あとは、フォンダンがけチェリーをチョコレートに浸けていきます。何箇所かフォンダンが少しはがれかけていましたが、そのままチョコレート鍋へ。
チョコレートがコーティングされたボンボンはツヤツヤ。綺麗…。ただ、チョコレートが固まると若干白っぽくなっていました。こっそりとチョコレートを2度浸けしてみましたが、やはり固まるとマットな感じになります。うーん。
アルミ箔「フォイルラッパーズ金・銀」に包んで完成。
チェリーボンボンの食べごろは、フォンダンが溶けた1〜2週間後がベストらしいです。味や出来具合、作るときに気をつけたい点を教えてくださいー。
(そうそう、かなりアルコールが強いのでご注意を!)
【パティシエールのワンポイントアドバイス】
五十嵐さんのご忠告にもかかわらず、ひとくちでいただいて酔っちゃいました!でも、大人の味でおいしかったです。

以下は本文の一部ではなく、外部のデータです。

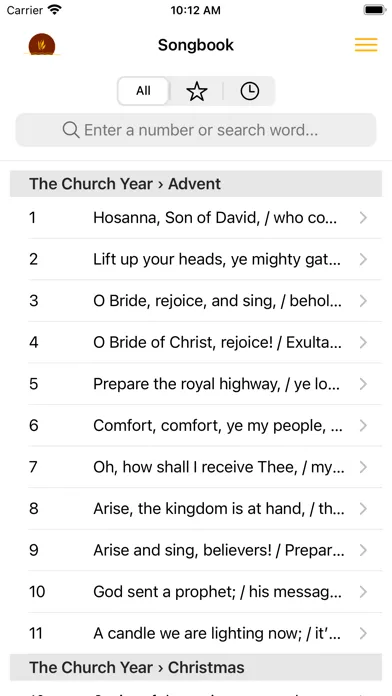Image resolution: width=392 pixels, height=696 pixels.
Task: Open chevron for song 5 Prepare the royal highway
Action: tap(363, 384)
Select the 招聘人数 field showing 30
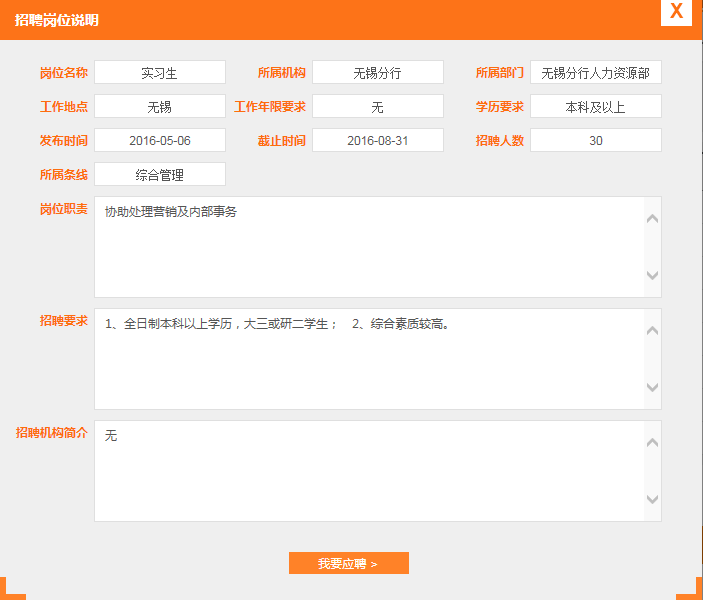Viewport: 703px width, 600px height. click(x=595, y=141)
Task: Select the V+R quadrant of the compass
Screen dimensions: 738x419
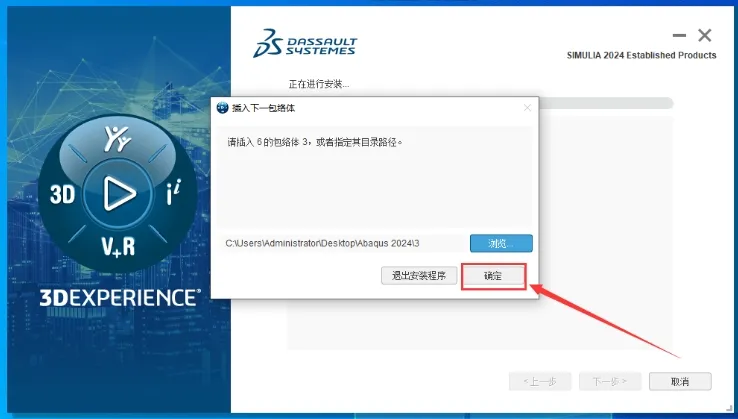Action: [118, 247]
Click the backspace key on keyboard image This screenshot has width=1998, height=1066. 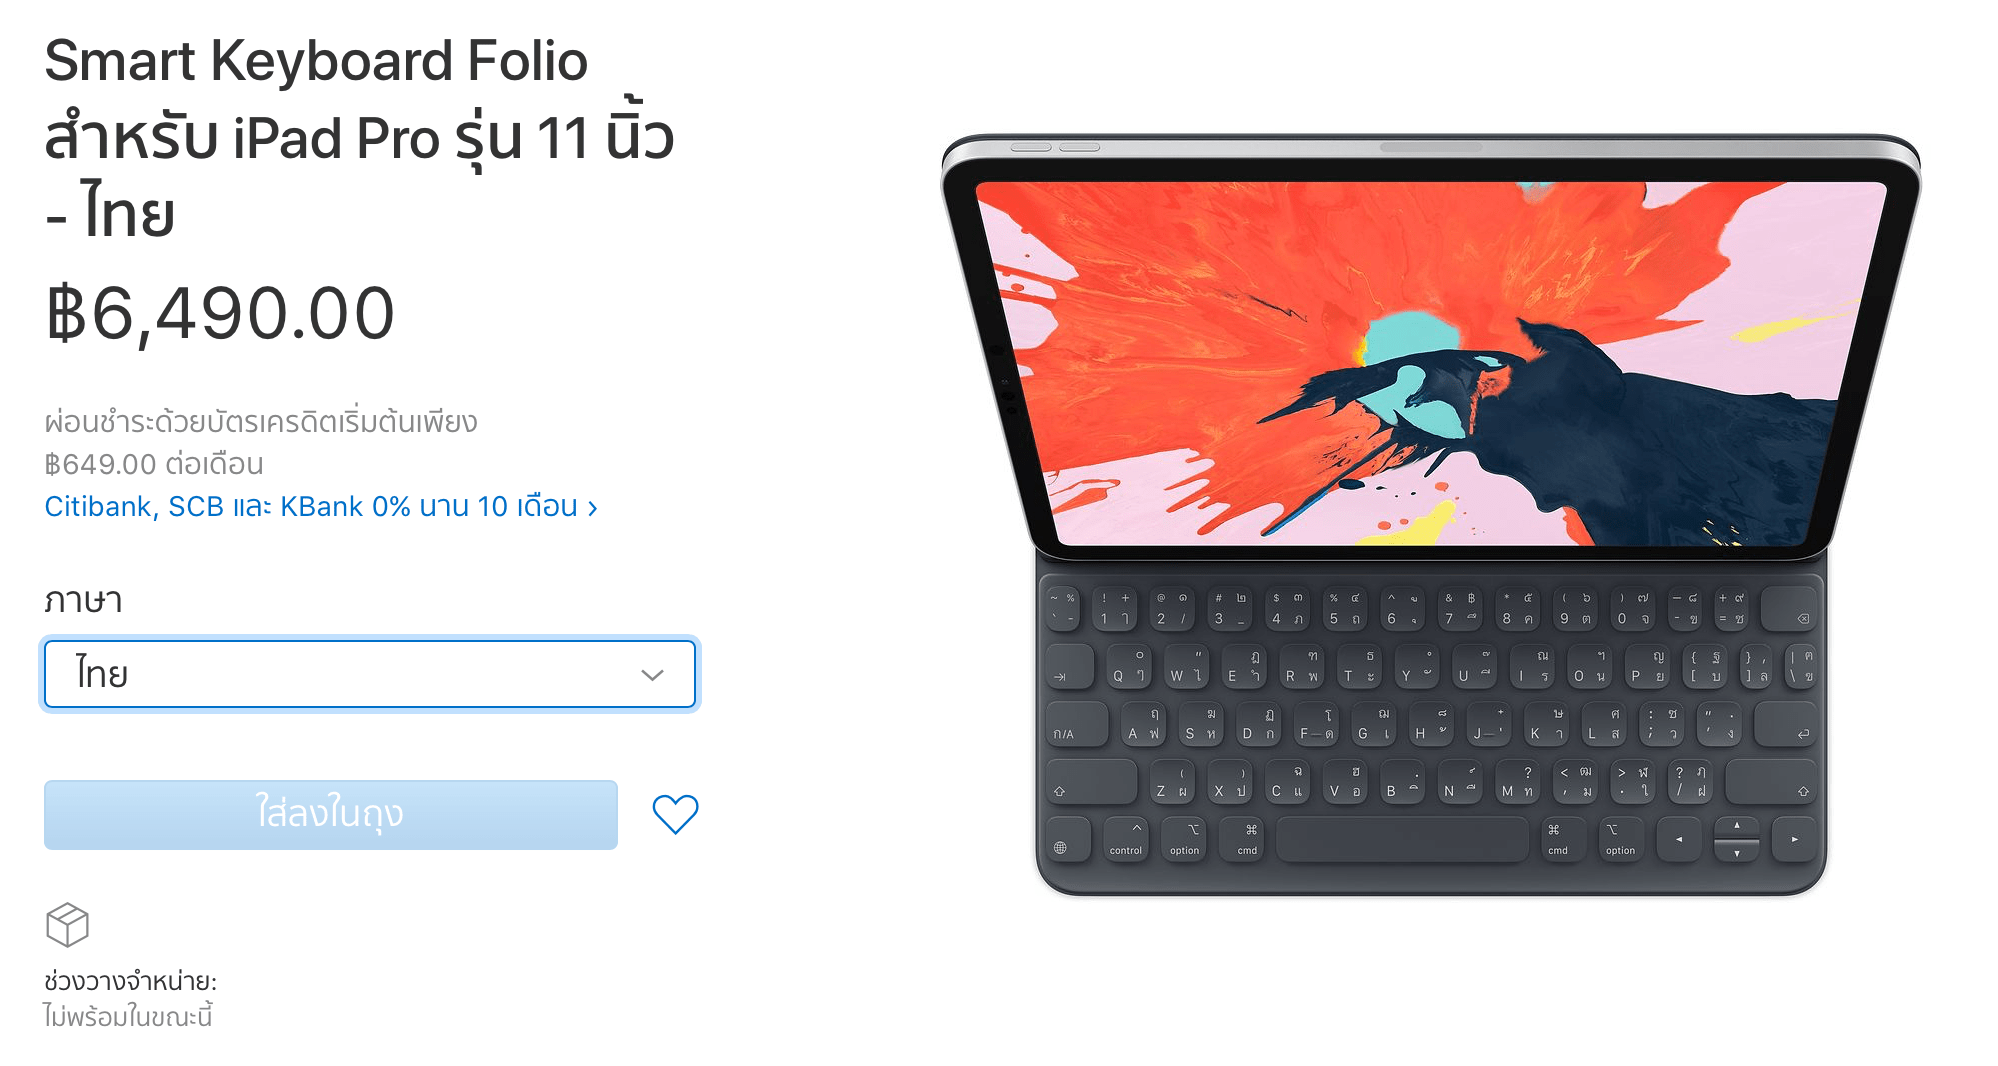coord(1789,609)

実は作った翌日にいただいたのに、そのときにはすでにフォンダンがしっかり溶けていました。これはやはりフォンダンがかなり柔らかくて、ごく薄くしかついていなかったのじゃないかなと思います。チョコレートがなんだかマットな感じに仕上がってしまったのも、その水気がチョコレートに混ざってしまったからじゃないでしょうか?とは言え、型を使って作るボンボンショコラとは違って、こういったフルーツにコーティングをするチョコレート菓子はそこまでツヤツヤにはならないですからご安心を!フォンダンを温めて柔らかくするには、「湯せんにかける」という方法もありますが、次の機会には弱火の直火にかけて作ってみるといいかもしれません。その方が冷えたときにしっかりと固まるフォンダンになりますので。フォンダンをかけた状態でまずはしっかり固め、それからチョコレートがけをしていくといいですよ。また、フォンダンの固さ調整に使うキルシュは、少しずつ、スプーン一杯ずつ程度様子を見ながら加えていくようにしましょう。チェリーですから、『フォイルラッパーズ赤』に包んでも素敵ですよね。こだわりのチョコレート作り、おつかれさまでした!